The two stores grew in popularity, and Anita’s family members helped run the shops. In addition to ordinary consumers, many of whom bought daily necessities, many wholesalers purchased items through the shops.
As BRI progressed, Yuan and Anita in 2015 established a cross-border, e-commerce trade company in Xi’an. They also opened a store in Xi’an to display speciality products from Kazakhstan.
Given the success of Yuan and Anita, and especially of their business mode, many businessmen in Kazakhstan have adopted their business practices. Anita has become the representative to China of the Union of Chambers of Commerce and Industry of Kazakhstan.
Yuan and Anita often travel between Xi’an and various cities in Kazakhstan, including Karaganda and Alma-Ata. Exchanges have increased between the governments and businesses of Xi’an and Karaganda since the two became sister cities last year.
Chinese businessmen often visit Yuan’s stores in Kazakhstan, to learn from his international trade experiences. Yuan’s company in Xi’an has received many visiting businessmen from Kazakhstan.
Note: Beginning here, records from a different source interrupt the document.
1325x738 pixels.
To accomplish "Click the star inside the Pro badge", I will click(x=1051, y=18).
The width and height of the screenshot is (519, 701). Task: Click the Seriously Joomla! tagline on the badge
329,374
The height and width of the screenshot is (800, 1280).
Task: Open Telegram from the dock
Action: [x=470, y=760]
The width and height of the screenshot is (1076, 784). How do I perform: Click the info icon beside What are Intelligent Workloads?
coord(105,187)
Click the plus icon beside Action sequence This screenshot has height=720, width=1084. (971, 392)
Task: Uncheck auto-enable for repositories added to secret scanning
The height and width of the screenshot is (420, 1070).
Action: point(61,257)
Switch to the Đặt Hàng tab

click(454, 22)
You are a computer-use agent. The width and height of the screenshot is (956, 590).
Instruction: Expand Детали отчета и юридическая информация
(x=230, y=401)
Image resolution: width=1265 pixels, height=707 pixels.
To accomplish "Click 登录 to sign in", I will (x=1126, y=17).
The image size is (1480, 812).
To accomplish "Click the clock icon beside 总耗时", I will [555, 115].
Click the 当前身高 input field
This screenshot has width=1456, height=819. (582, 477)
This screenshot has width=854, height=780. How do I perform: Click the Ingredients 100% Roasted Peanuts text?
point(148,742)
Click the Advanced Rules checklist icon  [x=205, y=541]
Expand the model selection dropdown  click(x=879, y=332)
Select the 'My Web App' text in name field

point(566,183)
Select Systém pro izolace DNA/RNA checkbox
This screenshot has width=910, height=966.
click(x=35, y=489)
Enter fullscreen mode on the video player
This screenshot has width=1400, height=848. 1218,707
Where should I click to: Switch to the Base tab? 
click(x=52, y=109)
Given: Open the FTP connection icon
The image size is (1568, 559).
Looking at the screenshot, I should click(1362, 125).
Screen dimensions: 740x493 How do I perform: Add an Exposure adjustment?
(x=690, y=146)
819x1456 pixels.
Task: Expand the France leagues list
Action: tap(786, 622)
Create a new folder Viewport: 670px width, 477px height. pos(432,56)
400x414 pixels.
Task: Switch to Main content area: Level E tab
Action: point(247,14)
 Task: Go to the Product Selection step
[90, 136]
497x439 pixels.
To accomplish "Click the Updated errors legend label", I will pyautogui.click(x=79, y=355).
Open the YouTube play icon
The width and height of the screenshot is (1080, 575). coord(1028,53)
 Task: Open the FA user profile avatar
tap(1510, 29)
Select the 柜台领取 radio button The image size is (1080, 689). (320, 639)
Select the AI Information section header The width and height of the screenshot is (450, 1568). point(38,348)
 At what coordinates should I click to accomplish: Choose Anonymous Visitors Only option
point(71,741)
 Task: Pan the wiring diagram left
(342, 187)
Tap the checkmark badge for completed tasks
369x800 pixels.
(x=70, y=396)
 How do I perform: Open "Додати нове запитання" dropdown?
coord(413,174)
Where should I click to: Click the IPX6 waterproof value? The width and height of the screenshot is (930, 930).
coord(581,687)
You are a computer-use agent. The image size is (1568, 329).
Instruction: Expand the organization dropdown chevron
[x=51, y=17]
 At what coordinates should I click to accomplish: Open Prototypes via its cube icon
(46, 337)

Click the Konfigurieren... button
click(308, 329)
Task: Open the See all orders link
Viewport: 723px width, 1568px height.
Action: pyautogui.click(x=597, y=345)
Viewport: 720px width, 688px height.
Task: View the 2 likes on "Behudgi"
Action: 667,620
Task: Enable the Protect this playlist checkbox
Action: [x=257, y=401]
“We are lucky to have enjoyed many preferential policies, thanks to BRI. The logistics problem had been bothering us for many years. But it has been solved.” Yuan says.
Initially, the cost of postal delivery was high, and it usually took a month, sometimes longer, for products shipped from Shaanxi Province to arrive in Kazakhstan. Yuan and Anita eventually began shipping the goods by truck, but the cost was still high.
The seventh Euro-Asia Economic Forum, held in Xi’an in 2017, helped enhance exchanges and communications between Xi’an and various cities in the countries along BRI routes.
On March 24, 2017, the China-Europe Chang’an freight train, which was loaded with goods, departed from Xi’an Port, in Xi’an International Trade and Logistics Park, in Xi’an. The park is an integral part of the China (Shaanxi) Pilot Free Trade Zone. That was the first time the China-Europe Chang’an freight train was used to transport ordinary consumer goods. Yuan and Anita felt proud, as their products were on that train.
“Only with a connectivity of facilities, can we realize unimpeded trade. With convenient transportation, we have more confidence and ability to deal with growing orders,” Yuan says. By shipping goods via China-Europe Chang’an freight train, it takes less than 10 days for Chinese commodities to reach Central Asia and Russia.
During the first quarter of this year, the China-Europe Chang’an freight train made 656 trips, 2.3 times more than the same period last year.
With the expansion of his cross-border e-commerce business, Yuan has established two distribution centers in Kazakhstan, three distribution centers in Russia and one distribution centre in Belarus by the end of 2019. Those centres have helped him reduce costs and shorten delivery times. Yuan has also established more than 2,000 stores in the countries along BRI routes.
“By relying on the China-Europe Chang’an freight train, we hope to enlarge our cross-border e-commerce platform, and to expand our business to more countries in the future,” Yuan says.